近幾年來，各種物理特性對矽基太陽能電池所產生的影響引起廣泛的研究，其中磊晶矽太陽能電池與異質接面太陽能電池均具有能在低溫下被製作，低成本且高效率之優點。磊晶矽太陽能電池可在很薄的射極層下，具有高摻雜之效果，也由於磊晶的關係，使得短路電流可以達到與傳統矽基太陽能電池一般之水平，相較之下，雖然異質接面太陽能電池之射極層為高吸收係數材料，導致短路電流較低，但由於射極層為高能隙之材料，可使異質接面太陽能電池擁有高開路電壓之優點。因此，我們將針對短路電流的部分作為改善的目標，其採取的方法為將射極層之材料替換為高能隙且低吸收係數材料，非晶碳化矽(a-SiC)，而後，利用鍺(Germanium)吸收近紅外光之特性，將矽鍺(Si1-xGex)材料加入當吸收層之一部分，以提高短路電流。在本論文中，我們將利用二維模擬軟體Synopsys TCAD集中於探討各種不同結構參數對於磊晶矽太陽能電池與異質接面太陽能電池在光電特性上之影響。

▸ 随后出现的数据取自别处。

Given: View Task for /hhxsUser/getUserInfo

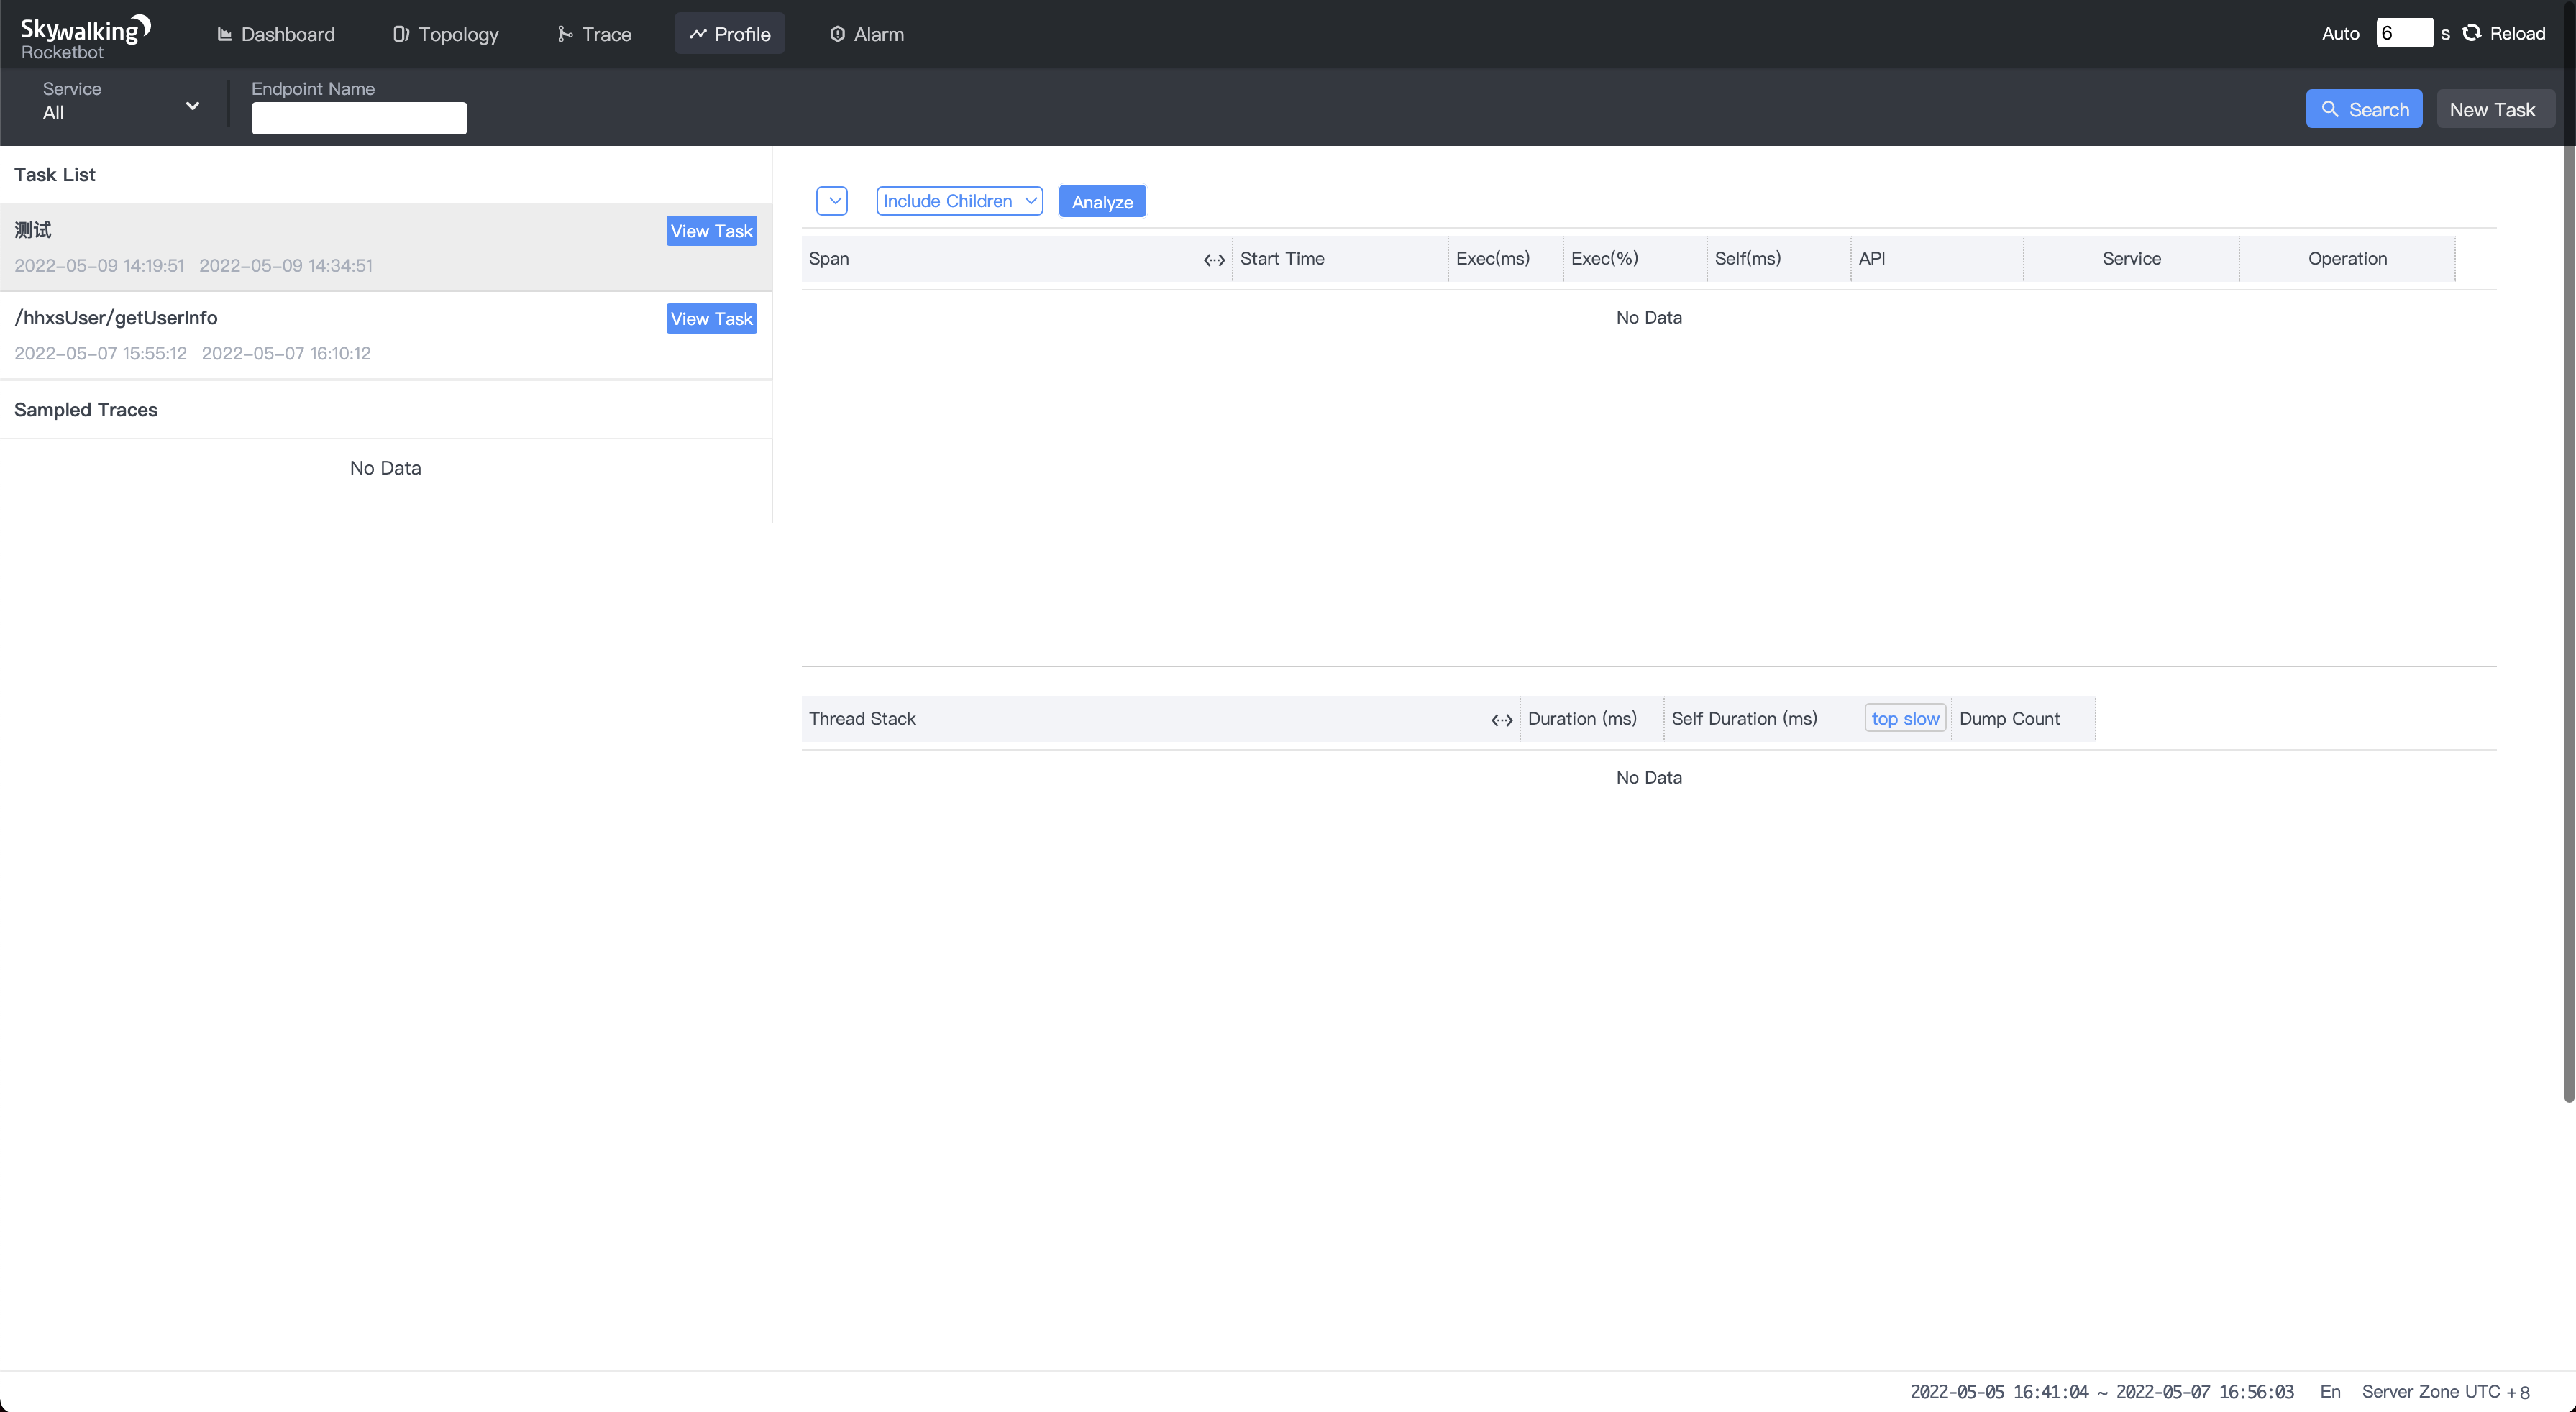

首先，我們建立一磊晶矽太陽能電池，其結構為ITO/ emitter (p+)/ base (n)/ BSF (n+)/ Ti/Ag，並針對各種不同參數作特性表現探討，其中參數包含厚度、摻雜濃度、復合速率以及功函數。從研究結果可以發現，當emitter (p+)/ base (n)/ BSF (n+)厚度依序為10 nm/300 μm/50 nm，摻雜濃度為1×1021/1.6×1015/1×1021 (cm-3) 及base兩端之接面復合速率為102 cm/sec時，為磊晶矽太陽能電池最佳化後之結構參數，其效率可高達21.2 %。除此之外，從ITO的功函數對元件特性的關係結果中，我們可以作出以下結論：為了達到歐姆接觸且有較好的電性，與p型摻雜接觸時，ITO之功函數須大於所接觸之半導體功函數，換言之，與n型摻雜接觸時，ITO之功函數則須小於所接觸之半導體功函數。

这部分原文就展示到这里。